C’est très variable, et ça dépend beaucoup des délais que j’arrive à négocier ou pas avec les maisons d’édition. Disons que ça oscille entre quelques mois et un an, en gros.
Tu as signé une pétition concernant l’utilisation de l’IA dans la traduction et plus globalement dans la création humaine. Peux-tu nous en parler ?

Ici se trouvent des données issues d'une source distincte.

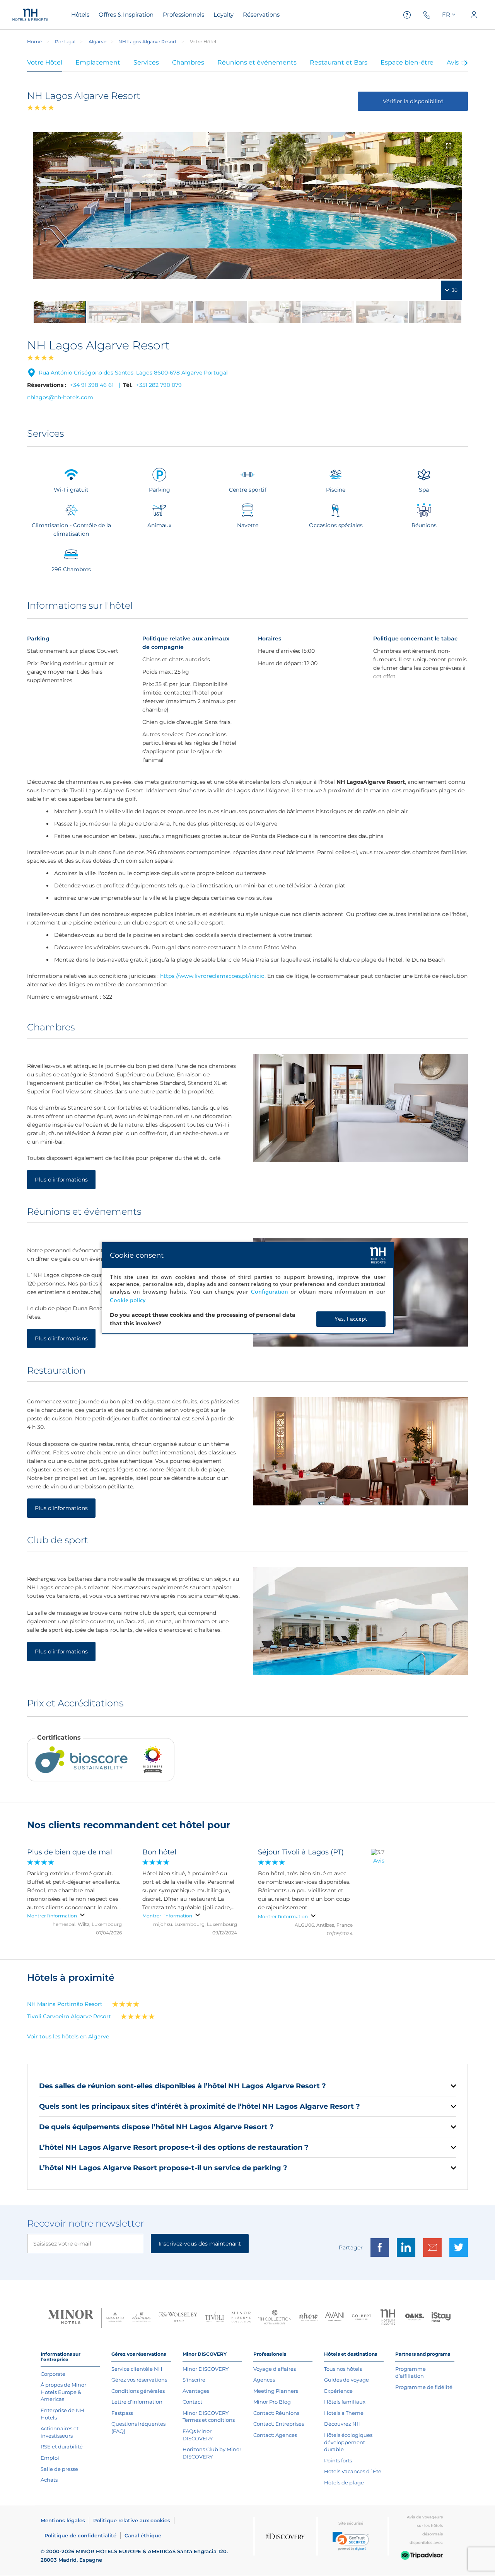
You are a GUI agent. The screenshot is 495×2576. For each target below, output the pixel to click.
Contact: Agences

L’intelligence artificielle générative a fait des progrès fulgurants ces dernières années, entre autres dans le domaine de la traduction (avec des logiciels comme DeepL, par exemple). Tant et si bien que le secteur de la traduction littéraire, qui se croyait à l’abri de l’utilisation de l’IA, commence lui aussi à être touché, marginalement pour le moment, mais les choses vont très vite. Le problème, c’est que ce métier, comme d’autres, est fondé sur la créativité humaine, et que recourir à l’IA pour de la traduction littéraire relève de l’absurdité. Car l’IA n’est pas créative, et en fait, elle ne traduit pas, elle propose des résultats issus d’un pillage des ressources textuelles existantes en se fondant sur des statistiques. S’il n’y a pas de réglementation sérieuse de son usage, ce qui se profile, c’est que les traductrices.teurs seront de plus en plus amené.es, plutôt que de traduire, à réviser des textes sortis de la machine, pour un tarif beaucoup plus bas et dans délais beaucoup plus courts. Sauf que cela les prive d’un moment fondamental de leur travail, qui est le premier jet, à savoir la première version qu’ils/elles font d’une traduction, où ils/elles entrent pleinement dans le texte, se posent mille questions, commencent à établir leurs choix stylistiques, etc., car leur cerveau n’est plus dans une démarche de création mais d’accommodement avec ce que la machine a produit. Au-delà des menaces matérielles pour le métier de traductrice.teur, ce qui se dessine avec le recours à l’IA, c’est donc une standardisation, un écrasement du style dans ce qu’il a de singulier, d’étrange, d’audacieux, bref un renoncement collectif à la diversité et à une qualité profondément humaine : l’imagination.